What this task involves »
Reproduce each of the following entries line for line, with no changes.

***** Source data

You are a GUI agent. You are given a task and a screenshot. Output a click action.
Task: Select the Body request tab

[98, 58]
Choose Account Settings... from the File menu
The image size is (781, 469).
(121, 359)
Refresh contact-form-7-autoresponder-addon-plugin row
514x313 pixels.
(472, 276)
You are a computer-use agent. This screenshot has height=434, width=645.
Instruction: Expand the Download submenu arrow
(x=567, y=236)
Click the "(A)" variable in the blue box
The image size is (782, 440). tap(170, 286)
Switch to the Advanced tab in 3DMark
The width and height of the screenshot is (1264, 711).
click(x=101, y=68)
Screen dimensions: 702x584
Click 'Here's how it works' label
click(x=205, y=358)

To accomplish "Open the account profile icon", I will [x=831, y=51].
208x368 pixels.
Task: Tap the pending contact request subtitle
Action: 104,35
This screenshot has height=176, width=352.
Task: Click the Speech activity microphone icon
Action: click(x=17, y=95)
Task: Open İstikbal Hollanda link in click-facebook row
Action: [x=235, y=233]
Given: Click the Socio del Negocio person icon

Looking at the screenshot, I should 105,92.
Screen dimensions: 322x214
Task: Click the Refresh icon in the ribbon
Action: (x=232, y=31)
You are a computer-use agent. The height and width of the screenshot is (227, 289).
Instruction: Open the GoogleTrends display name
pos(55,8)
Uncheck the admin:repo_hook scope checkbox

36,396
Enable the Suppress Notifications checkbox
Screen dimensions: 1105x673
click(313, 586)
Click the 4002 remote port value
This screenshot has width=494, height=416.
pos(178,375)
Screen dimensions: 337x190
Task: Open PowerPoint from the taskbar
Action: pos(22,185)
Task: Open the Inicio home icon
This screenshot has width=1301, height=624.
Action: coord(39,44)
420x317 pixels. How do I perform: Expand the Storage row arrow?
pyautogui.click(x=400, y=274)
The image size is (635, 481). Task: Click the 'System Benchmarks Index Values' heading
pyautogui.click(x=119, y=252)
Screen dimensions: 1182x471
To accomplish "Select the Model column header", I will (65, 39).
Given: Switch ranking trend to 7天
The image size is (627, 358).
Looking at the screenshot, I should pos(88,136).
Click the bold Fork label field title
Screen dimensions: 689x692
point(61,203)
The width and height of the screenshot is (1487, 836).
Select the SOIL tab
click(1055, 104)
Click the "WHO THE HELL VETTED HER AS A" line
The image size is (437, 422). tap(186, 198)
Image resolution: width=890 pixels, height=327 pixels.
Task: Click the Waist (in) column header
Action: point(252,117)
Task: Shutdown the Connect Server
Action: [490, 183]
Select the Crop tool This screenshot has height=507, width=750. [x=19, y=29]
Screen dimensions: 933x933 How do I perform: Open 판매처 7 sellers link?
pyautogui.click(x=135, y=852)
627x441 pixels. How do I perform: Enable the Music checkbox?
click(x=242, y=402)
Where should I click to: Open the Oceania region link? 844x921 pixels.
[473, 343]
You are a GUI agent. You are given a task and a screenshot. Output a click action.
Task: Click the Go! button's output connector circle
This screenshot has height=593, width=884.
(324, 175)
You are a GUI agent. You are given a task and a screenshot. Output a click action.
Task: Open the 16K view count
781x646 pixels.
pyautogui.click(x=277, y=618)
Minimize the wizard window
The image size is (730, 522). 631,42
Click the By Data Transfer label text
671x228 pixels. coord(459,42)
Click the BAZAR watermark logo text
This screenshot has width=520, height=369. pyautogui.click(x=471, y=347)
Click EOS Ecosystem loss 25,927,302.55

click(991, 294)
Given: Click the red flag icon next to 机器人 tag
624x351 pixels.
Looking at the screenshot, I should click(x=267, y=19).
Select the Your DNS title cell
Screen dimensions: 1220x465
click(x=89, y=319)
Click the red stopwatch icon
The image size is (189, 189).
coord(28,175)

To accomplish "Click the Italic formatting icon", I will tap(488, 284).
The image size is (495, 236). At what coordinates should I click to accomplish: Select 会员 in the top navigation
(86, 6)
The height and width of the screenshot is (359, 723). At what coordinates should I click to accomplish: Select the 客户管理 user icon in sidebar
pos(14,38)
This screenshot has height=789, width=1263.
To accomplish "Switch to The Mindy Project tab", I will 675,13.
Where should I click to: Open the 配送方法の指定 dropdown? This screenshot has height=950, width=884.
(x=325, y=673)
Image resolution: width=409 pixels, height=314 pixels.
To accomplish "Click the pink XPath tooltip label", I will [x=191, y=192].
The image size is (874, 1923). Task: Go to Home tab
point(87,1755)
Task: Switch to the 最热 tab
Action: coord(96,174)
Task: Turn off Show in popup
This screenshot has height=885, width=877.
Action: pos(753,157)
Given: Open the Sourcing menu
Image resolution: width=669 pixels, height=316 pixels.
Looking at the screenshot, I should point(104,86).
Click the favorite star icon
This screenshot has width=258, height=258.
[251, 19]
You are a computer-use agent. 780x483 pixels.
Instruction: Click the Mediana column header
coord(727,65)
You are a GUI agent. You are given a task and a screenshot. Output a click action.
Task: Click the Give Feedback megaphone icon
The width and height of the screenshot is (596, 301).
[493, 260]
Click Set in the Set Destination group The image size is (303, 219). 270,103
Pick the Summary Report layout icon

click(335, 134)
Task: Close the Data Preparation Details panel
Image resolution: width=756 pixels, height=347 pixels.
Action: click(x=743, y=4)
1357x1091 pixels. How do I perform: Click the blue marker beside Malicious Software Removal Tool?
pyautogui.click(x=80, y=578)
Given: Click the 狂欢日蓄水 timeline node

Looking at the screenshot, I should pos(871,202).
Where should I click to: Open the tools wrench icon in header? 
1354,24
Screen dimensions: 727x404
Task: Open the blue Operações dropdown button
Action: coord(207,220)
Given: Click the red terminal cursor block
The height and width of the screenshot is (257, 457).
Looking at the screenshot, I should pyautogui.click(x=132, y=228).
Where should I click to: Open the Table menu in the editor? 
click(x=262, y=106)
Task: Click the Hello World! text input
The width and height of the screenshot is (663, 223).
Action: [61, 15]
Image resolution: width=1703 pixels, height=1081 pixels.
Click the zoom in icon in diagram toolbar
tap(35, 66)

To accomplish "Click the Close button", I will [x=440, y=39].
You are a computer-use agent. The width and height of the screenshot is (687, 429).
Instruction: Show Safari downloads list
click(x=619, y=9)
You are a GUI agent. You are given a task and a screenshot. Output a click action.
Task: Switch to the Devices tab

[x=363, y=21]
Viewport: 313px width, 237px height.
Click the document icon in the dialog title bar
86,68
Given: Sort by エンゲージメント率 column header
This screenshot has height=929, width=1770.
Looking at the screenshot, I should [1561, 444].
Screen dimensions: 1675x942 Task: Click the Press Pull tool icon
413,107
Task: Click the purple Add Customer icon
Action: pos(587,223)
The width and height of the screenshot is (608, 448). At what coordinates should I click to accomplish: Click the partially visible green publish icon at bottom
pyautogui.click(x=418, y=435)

**********

Exercise output »
You are a GUI agent. You are given a task and a screenshot. Output a click action.
Task: Select the Body request tab

[98, 58]
Choose Account Settings... from the File menu
The image size is (781, 469).
(121, 359)
Refresh contact-form-7-autoresponder-addon-plugin row
514x313 pixels.
(472, 276)
You are a computer-use agent. This screenshot has height=434, width=645.
Instruction: Expand the Download submenu arrow
(x=567, y=236)
Click the "(A)" variable in the blue box
The image size is (782, 440). tap(170, 286)
Switch to the Advanced tab in 3DMark
The width and height of the screenshot is (1264, 711).
click(x=101, y=68)
Screen dimensions: 702x584
Click 'Here's how it works' label
click(x=205, y=358)

To accomplish "Open the account profile icon", I will [x=831, y=51].
208x368 pixels.
Task: Tap the pending contact request subtitle
Action: 104,35
This screenshot has height=176, width=352.
Task: Click the Speech activity microphone icon
Action: click(x=17, y=95)
Task: Open İstikbal Hollanda link in click-facebook row
Action: [x=235, y=233]
Given: Click the Socio del Negocio person icon

Looking at the screenshot, I should 105,92.
Screen dimensions: 322x214
Task: Click the Refresh icon in the ribbon
Action: (x=232, y=31)
You are a computer-use agent. The height and width of the screenshot is (227, 289).
Instruction: Open the GoogleTrends display name
pos(55,8)
Uncheck the admin:repo_hook scope checkbox

36,396
Enable the Suppress Notifications checkbox
Screen dimensions: 1105x673
click(313, 586)
Click the 4002 remote port value
This screenshot has width=494, height=416.
pos(178,375)
Screen dimensions: 337x190
Task: Open PowerPoint from the taskbar
Action: pos(22,185)
Task: Open the Inicio home icon
This screenshot has width=1301, height=624.
Action: coord(39,44)
420x317 pixels. How do I perform: Expand the Storage row arrow?
pyautogui.click(x=400, y=274)
The image size is (635, 481). Task: Click the 'System Benchmarks Index Values' heading
pyautogui.click(x=119, y=252)
Screen dimensions: 1182x471
To accomplish "Select the Model column header", I will (65, 39).
Given: Switch ranking trend to 7天
The image size is (627, 358).
Looking at the screenshot, I should pos(88,136).
Click the bold Fork label field title
Screen dimensions: 689x692
point(61,203)
The width and height of the screenshot is (1487, 836).
Select the SOIL tab
click(1055, 104)
Click the "WHO THE HELL VETTED HER AS A" line
The image size is (437, 422). tap(186, 198)
Image resolution: width=890 pixels, height=327 pixels.
Task: Click the Waist (in) column header
Action: point(252,117)
Task: Shutdown the Connect Server
Action: [490, 183]
Select the Crop tool This screenshot has height=507, width=750. [x=19, y=29]
Screen dimensions: 933x933 How do I perform: Open 판매처 7 sellers link?
pyautogui.click(x=135, y=852)
627x441 pixels. How do I perform: Enable the Music checkbox?
click(x=242, y=402)
Where should I click to: Open the Oceania region link? 844x921 pixels.
[473, 343]
You are a GUI agent. You are given a task and a screenshot. Output a click action.
Task: Click the Go! button's output connector circle
This screenshot has height=593, width=884.
(324, 175)
You are a GUI agent. You are given a task and a screenshot. Output a click action.
Task: Open the 16K view count
781x646 pixels.
pyautogui.click(x=277, y=618)
Minimize the wizard window
The image size is (730, 522). 631,42
Click the By Data Transfer label text
671x228 pixels. coord(459,42)
Click the BAZAR watermark logo text
This screenshot has width=520, height=369. pyautogui.click(x=471, y=347)
Click EOS Ecosystem loss 25,927,302.55

click(991, 294)
Given: Click the red flag icon next to 机器人 tag
624x351 pixels.
Looking at the screenshot, I should click(x=267, y=19).
Select the Your DNS title cell
Screen dimensions: 1220x465
click(x=89, y=319)
Click the red stopwatch icon
The image size is (189, 189).
coord(28,175)

To accomplish "Click the Italic formatting icon", I will tap(488, 284).
The image size is (495, 236). At what coordinates should I click to accomplish: Select 会员 in the top navigation
(86, 6)
The height and width of the screenshot is (359, 723). At what coordinates should I click to accomplish: Select the 客户管理 user icon in sidebar
pos(14,38)
This screenshot has height=789, width=1263.
To accomplish "Switch to The Mindy Project tab", I will 675,13.
Where should I click to: Open the 配送方法の指定 dropdown? This screenshot has height=950, width=884.
(x=325, y=673)
Image resolution: width=409 pixels, height=314 pixels.
To accomplish "Click the pink XPath tooltip label", I will [x=191, y=192].
The image size is (874, 1923). Task: Go to Home tab
point(87,1755)
Task: Switch to the 最热 tab
Action: coord(96,174)
Task: Turn off Show in popup
This screenshot has height=885, width=877.
Action: pos(753,157)
Given: Open the Sourcing menu
Image resolution: width=669 pixels, height=316 pixels.
Looking at the screenshot, I should point(104,86).
Click the favorite star icon
This screenshot has width=258, height=258.
[251, 19]
You are a computer-use agent. 780x483 pixels.
Instruction: Click the Mediana column header
coord(727,65)
You are a GUI agent. You are given a task and a screenshot. Output a click action.
Task: Click the Give Feedback megaphone icon
The width and height of the screenshot is (596, 301).
[493, 260]
Click Set in the Set Destination group The image size is (303, 219). 270,103
Pick the Summary Report layout icon

click(335, 134)
Task: Close the Data Preparation Details panel
Image resolution: width=756 pixels, height=347 pixels.
Action: click(x=743, y=4)
1357x1091 pixels. How do I perform: Click the blue marker beside Malicious Software Removal Tool?
pyautogui.click(x=80, y=578)
Given: Click the 狂欢日蓄水 timeline node

Looking at the screenshot, I should pos(871,202).
Where should I click to: Open the tools wrench icon in header? 
1354,24
Screen dimensions: 727x404
Task: Open the blue Operações dropdown button
Action: coord(207,220)
Given: Click the red terminal cursor block
The height and width of the screenshot is (257, 457).
Looking at the screenshot, I should pyautogui.click(x=132, y=228).
Where should I click to: Open the Table menu in the editor? 
click(x=262, y=106)
Task: Click the Hello World! text input
The width and height of the screenshot is (663, 223).
Action: [61, 15]
Image resolution: width=1703 pixels, height=1081 pixels.
Click the zoom in icon in diagram toolbar
tap(35, 66)

To accomplish "Click the Close button", I will [x=440, y=39].
You are a computer-use agent. The width and height of the screenshot is (687, 429).
Instruction: Show Safari downloads list
click(x=619, y=9)
You are a GUI agent. You are given a task and a screenshot. Output a click action.
Task: Switch to the Devices tab

[x=363, y=21]
Viewport: 313px width, 237px height.
Click the document icon in the dialog title bar
86,68
Given: Sort by エンゲージメント率 column header
This screenshot has height=929, width=1770.
Looking at the screenshot, I should [1561, 444].
Screen dimensions: 1675x942 Task: Click the Press Pull tool icon
413,107
Task: Click the purple Add Customer icon
Action: pos(587,223)
The width and height of the screenshot is (608, 448). At what coordinates should I click to accomplish: Click the partially visible green publish icon at bottom
pyautogui.click(x=418, y=435)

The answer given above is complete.